● Data shown:
·····

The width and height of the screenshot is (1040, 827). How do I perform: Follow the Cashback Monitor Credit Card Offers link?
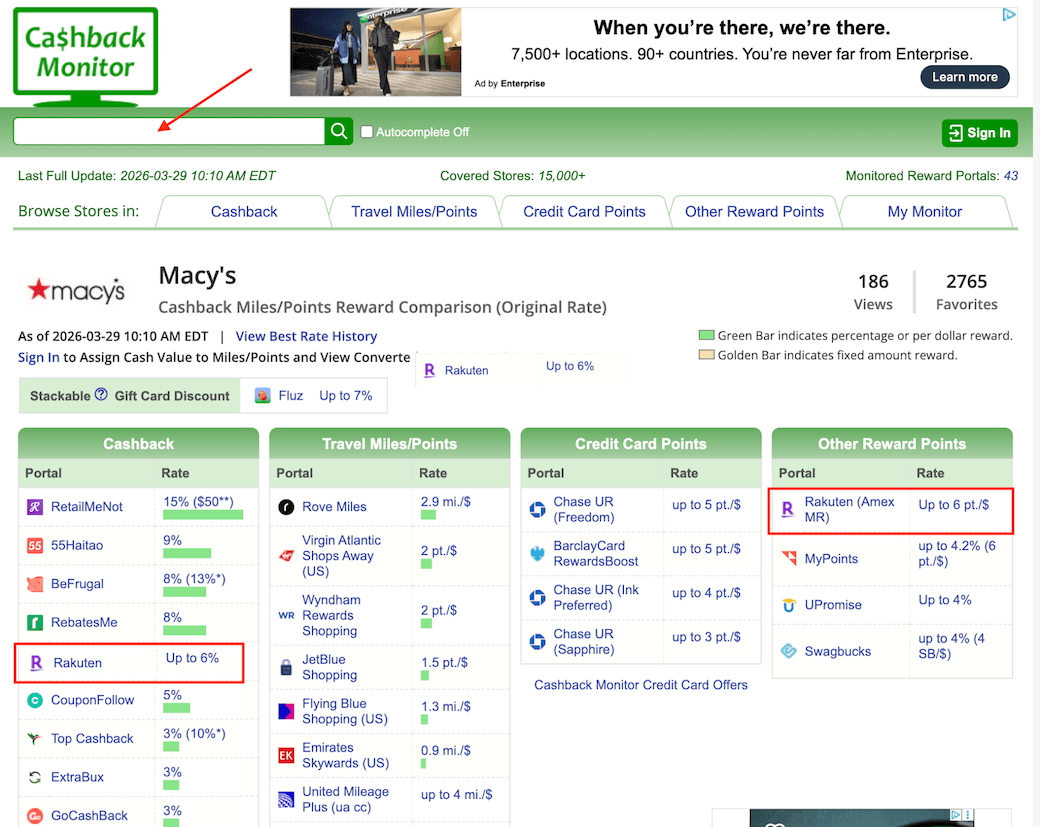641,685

·····

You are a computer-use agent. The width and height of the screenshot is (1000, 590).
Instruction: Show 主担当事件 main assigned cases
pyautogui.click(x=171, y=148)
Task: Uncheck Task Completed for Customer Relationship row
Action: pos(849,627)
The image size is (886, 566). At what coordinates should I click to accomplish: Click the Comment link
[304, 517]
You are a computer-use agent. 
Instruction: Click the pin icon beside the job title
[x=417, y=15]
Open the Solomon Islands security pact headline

·····

● What you are asked to do:
All lines of the listing holding the string "agent" must be returned, copied as they stand.

● Problem solution:
You are a computer-use agent. The width and height of the screenshot is (1000, 590).
You are a computer-use agent. 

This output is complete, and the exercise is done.